Hi everyone! I’m currently making a Football Agent simulation game.

My problem is how do I represent enormous data that the game world has so I can read from it when I load the game and write it out when I’m saving the game.

Naturally (is it natural?), I’ve decided to represent data with JSON. So, my objects, simplified are represented like this:

{
  "leagues": {
    "league1": {
      "name": "Liga prima",
      "clubs": {
        "club1": {
          "name": "club 1",
          "players": {
            "player1": {
              "name": "Mark",
              "overall": 10
            }
          }
        }
      }
    }
  }
}

This seemed nice to me but when I realised I’ll need to provide a reference to a player of what club he plays in, or provide a reference to an agent what players he currently has and vice versa, I’ve realised this design isn’t the best.

My next conclusion was that is probably better that I make a giant list of all players, do that in JSON too, and add a unique ID to every player. Then I do the same for clubs, nations, coaches, agents and every other object I have in the game. Inside these objects instead of references I slip the IDs of the objects when representing my data in JSON and then when I want to load the data I match every ID with their owner and supply the ID’s. This somehow works like tables inside a database and it seems natural.

Is this the right way? What could I do better/differently? It also seems slow, so I was wondering what were the best practices with these type of problems.

:bust_in_silhouette: Reply From: rolfpancake

The possibilities explained here are quite comprehensive. For your specific case I would go for a real database connection. I’m not sure if the SQLite module still works for Godot 3 but you should give it a try.

If that does not work and you are not able to implement some database driver logic your best bet is to create your own db system. I’m not sure if this would be feasible but you could learn a lot on the way.

My best bet would be:

  • Create multiple files for each entity in the game (leagues, clubs, players) - you can go with json because it is easy to handle and has some advantages over plain text or binary data
  • Modell classes to implement the logic behind each entity (e.g. an instance of a club has member variables like name, coach and country and functions like add_player(player), move_player_to(club), win_match(), get_active_players() etc. // a player instance has a name, current_club and other information and can do the things a real player can do)
  • At the start of your game open every file and instantiate each element of your enitities and keep a reference in a list so you can work with them by their name or something like that
  • If a match starts gather the needed information of the playing clubs with functions like get_active_players() and then create nodes based on their data to represent them with images or something you want

Thank you for taking the time to respond.

I already have a (bad) system implemented and all of the functions you’ve mentioned. My question is more of a why should I implement a certain system and not the other. Why should certain logic work better than the other.

Your third point is something that is the foundation of my question. What kind of reference?
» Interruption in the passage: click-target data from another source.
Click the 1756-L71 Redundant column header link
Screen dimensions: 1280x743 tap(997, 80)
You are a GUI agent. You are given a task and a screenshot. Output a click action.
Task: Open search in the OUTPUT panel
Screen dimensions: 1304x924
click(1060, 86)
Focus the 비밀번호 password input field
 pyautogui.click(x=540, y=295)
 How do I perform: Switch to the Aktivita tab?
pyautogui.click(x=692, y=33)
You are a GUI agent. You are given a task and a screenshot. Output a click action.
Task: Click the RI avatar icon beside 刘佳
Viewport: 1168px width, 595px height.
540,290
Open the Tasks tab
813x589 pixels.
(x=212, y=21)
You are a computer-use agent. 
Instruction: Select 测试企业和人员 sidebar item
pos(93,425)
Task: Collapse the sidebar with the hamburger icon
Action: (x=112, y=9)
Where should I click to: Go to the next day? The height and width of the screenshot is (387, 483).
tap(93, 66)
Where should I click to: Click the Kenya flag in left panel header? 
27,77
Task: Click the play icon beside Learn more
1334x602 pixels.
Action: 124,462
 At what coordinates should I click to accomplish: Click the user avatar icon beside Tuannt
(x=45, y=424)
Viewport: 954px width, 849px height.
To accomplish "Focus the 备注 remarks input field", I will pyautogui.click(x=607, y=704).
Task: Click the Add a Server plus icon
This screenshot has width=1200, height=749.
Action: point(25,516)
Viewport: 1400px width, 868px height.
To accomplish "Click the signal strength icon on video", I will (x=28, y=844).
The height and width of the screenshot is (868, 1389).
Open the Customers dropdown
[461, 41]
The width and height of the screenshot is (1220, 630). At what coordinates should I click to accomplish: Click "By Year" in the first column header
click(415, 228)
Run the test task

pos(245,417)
What’s fastest, what’s safest?

Thank you for mentioning SQLite module that could help!

brane | 2018-02-24 07:41

“My question is more of a why should I implement a certain system and not the other. Why should certain logic work better than the other.”

There is simply no best approach/system. It always depends on every decision you have taken while desgining your game mechanics. Possibilities are endless and a system which would be a horror scenario in my football agent simulation game could be the solution to hundreds of problems you encounter in your game.

Most of the time the process in finding the best fitting system boils down to: lets give it a try. And this means that you should think of as many approaches as possible and build a lot of prototypes. Then the corner points of your game design become visible and you are able to decide which system works best.

A rule of thumb in game dev that worked for me is:
If you have a working system, you know how to handle it and you can’t find a better way to do it now - you shoud stick to it.

So my advice would be to try the SQLite module and if you can’t get it working: no problem, you already have a working system - So why bother before it crashes on one of those far edge cases?

“What kind of reference? What’s fastest, what’s safest?”
By reference I simply mean a pointer to your objects. Simply put: When you create an instance of a class and address it to a variable like var body = RigidBody2D.new() the variable does not hold the object itself - it holds a pointer to the object. In Godot you often deal with references instead of values (like get_node("...")) and this gives you a massive boost in performance. (If you aren’t familiar with handling object instances with pointers google some tutorials about C++ pointers - This is a must topic when working on huge game titles.)

So if you are interested in game programming patterns that are common, fast, well tested and therefore safe to use you should get in touch with design patterns:

rolfpancake | 2018-02-24 11:37

Thank you again for your time. You are right. I’ll try some stuff and then if it’s too slow find a better solution.